ESSENTIALS OF DIAGNOSIS
Elevated serum total cholesterol and LDL cholesterol.
Autosomal dominant inheritance.
Mutation in LRL, PCSK9, or APOB.
Familial hypercholesterolemia (FH) is a group of autosomal dominant conditions that result in elevated low-density lipoprotein (LDL) levels in the blood. High LDL predisposes to atherosclerosis, which in turn leads to premature myocardial infarction or stroke. The incidence of these serious complications increases with age and when associated with the other common predispositions to atherosclerosis, such as smoking and hypertension. About 1 in 500 people in the United States have FH; worldwide, the prevalence is about 10 million. Only about 15% of people with FH are diagnosed and even fewer are treated effectively.

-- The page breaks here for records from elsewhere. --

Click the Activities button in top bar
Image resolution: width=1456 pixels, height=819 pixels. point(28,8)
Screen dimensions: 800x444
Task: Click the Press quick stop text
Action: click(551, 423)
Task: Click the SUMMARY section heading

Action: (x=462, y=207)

Yellow lipid deposits appear on tendons, especially the Achilles (tendon xanthoma).
Total serum cholesterol with the LDL component is particularly high. A detailed family history and genetic testing should be obtained when individuals are younger than 40 years with an LDL level greater than 200 mg/mL and for individuals older than 40 years with a level greater than 250 mg/mL.

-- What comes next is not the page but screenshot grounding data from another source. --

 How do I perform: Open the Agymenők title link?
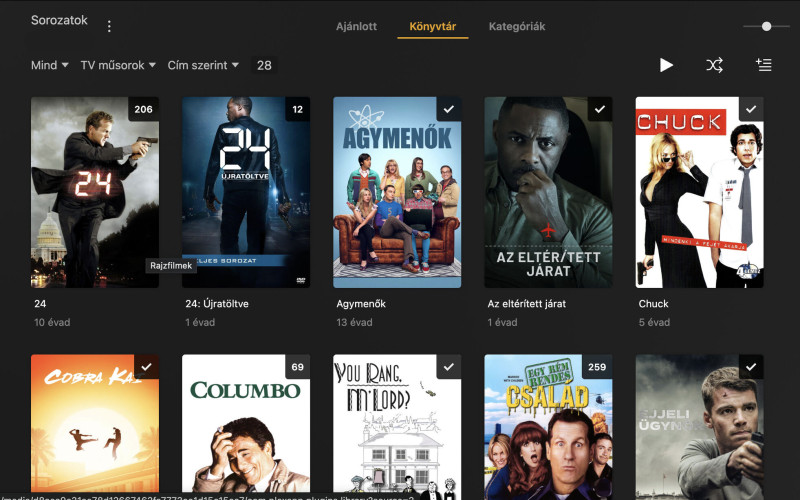(361, 304)
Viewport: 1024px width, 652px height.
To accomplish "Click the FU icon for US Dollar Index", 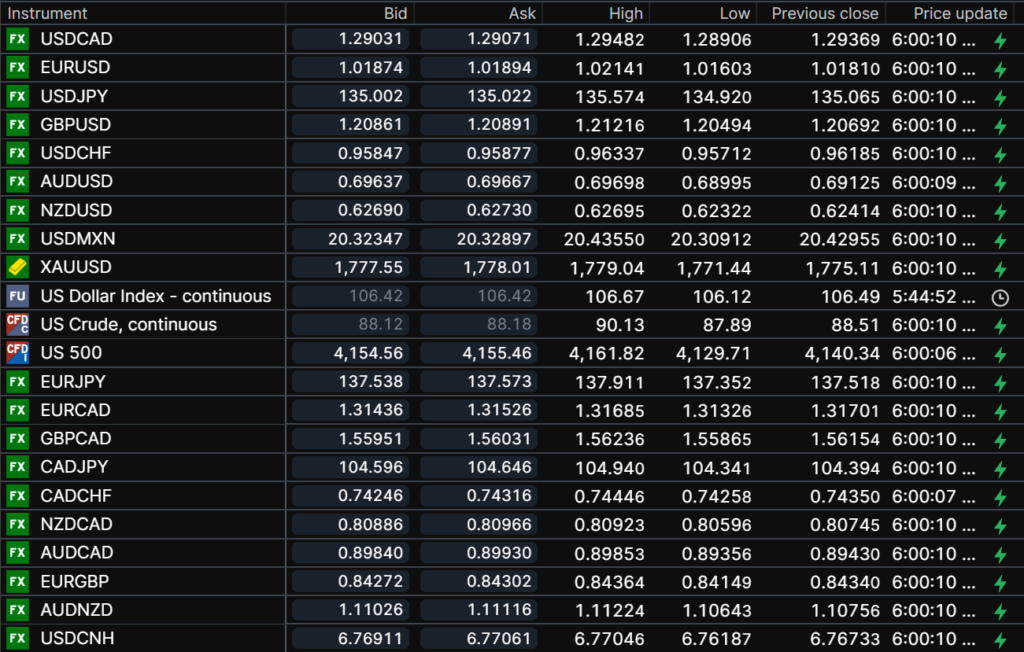I will (17, 296).
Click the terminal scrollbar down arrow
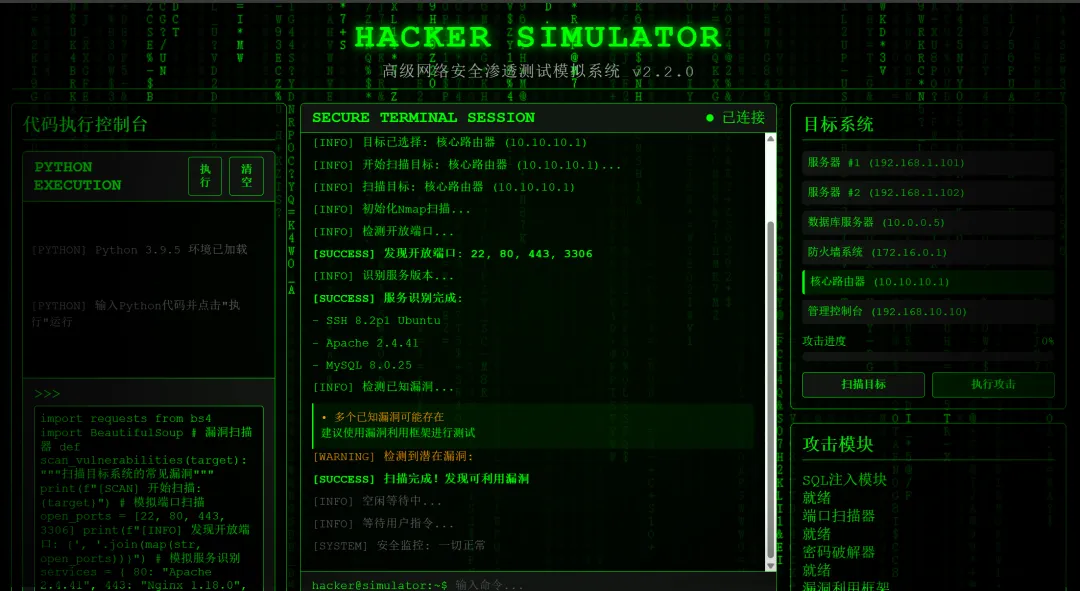 (x=770, y=566)
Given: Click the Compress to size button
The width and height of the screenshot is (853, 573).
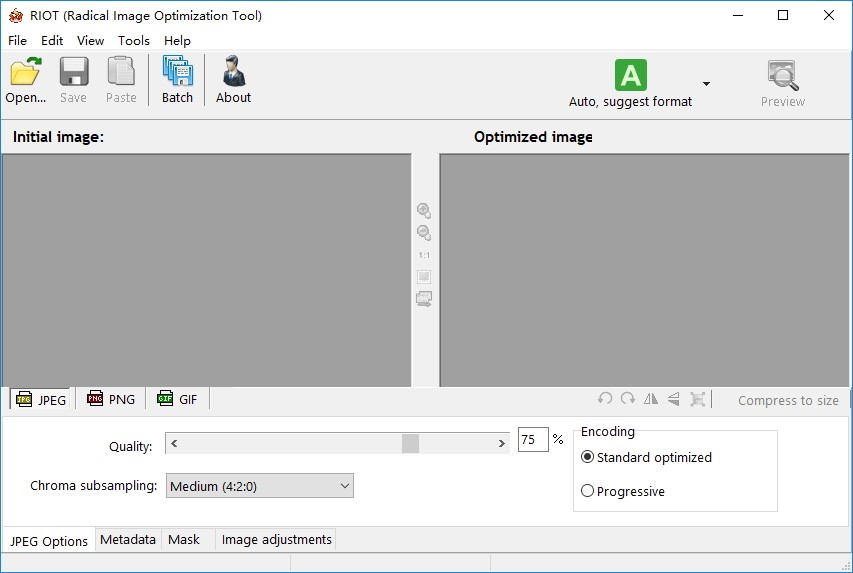Looking at the screenshot, I should pyautogui.click(x=788, y=401).
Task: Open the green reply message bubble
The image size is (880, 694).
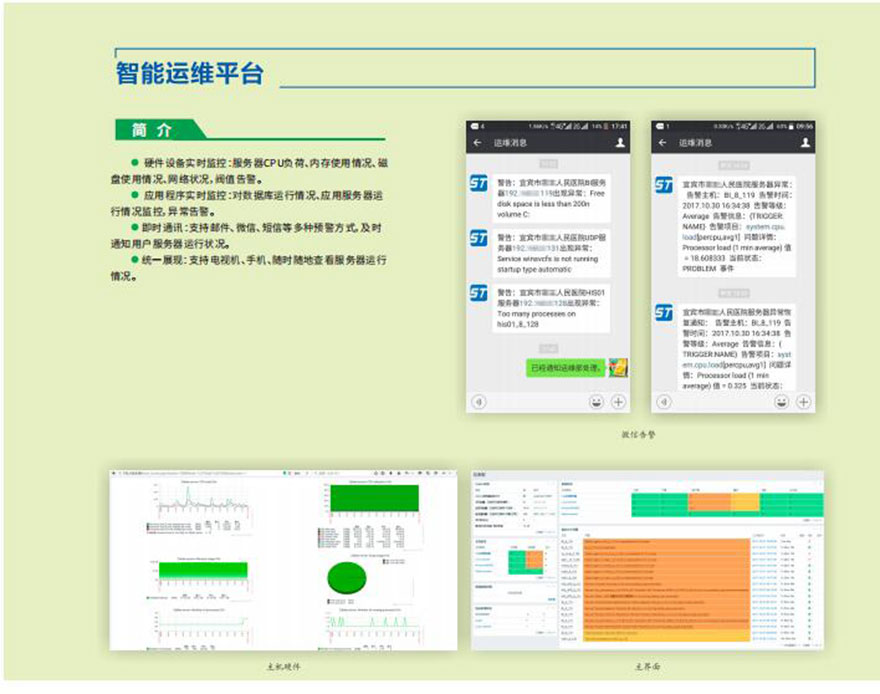Action: pyautogui.click(x=565, y=368)
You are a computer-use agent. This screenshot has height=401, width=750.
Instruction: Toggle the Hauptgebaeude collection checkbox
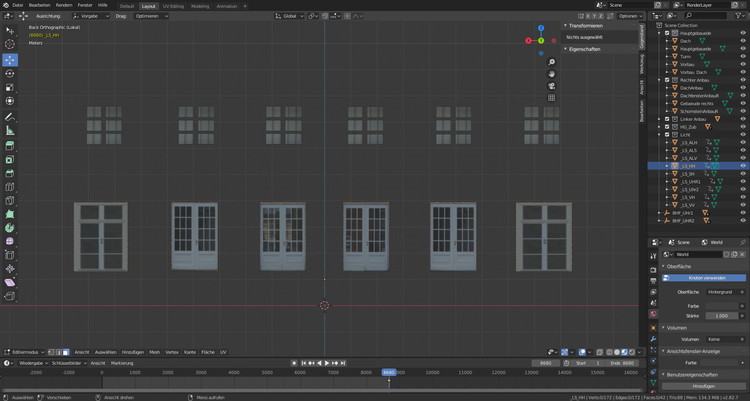[x=667, y=33]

In most instances, the elevated LDL is inherited as an autosomal dominant trait. An affected individual in all likelihood inherited FH from one parent, and each of his or her children has a 50/50 chance of inheriting FH. In uncommon cases, both parents have a mutation in the LDL receptor and one-quarter of their children, on average, will inherit two mutant alleles and have homozygous FH, which is a much more serious disease with manifestations in childhood.
Mutations in the following four genes can cause FH: (1) LDLR, which encodes the LDL receptor located on the surface of cells and responsible for moving LDL into the cell for metabolism; the most common mutant gene in FH; (2) APOB, which encodes a component of LDL and mutations inhibit binding to LDL receptor; (3) PCSK9, which encodes a protein that normally reduces production of LDL receptors, so mutations actually protect from hypercholesterolemia; and (4) ARH, which requires mutations in both alleles (autosomal recessive inheritance) to cause FH.
Statins, usually at high doses, can reduce LDL levels, occasionally to acceptable levels (see Table 28–3). The earlier in life that treatment is begun, the better the outcome in reducing mortality from atherosclerosis. In homozygous FH, if high-dose statins do not reduce LDL sufficiently, treatment with a monoclonal antibody (eg, alirocumab and evolocumab) that blocks the action of the PCSK9 enzyme (which inactivates hepatic receptors that transport LDL into the liver for metabolism) can be an expensive adjunct to standard therapy (Chapter 28, Lipid Disorders). If all else fails, then plasmapheresis is needed to reduce LDL.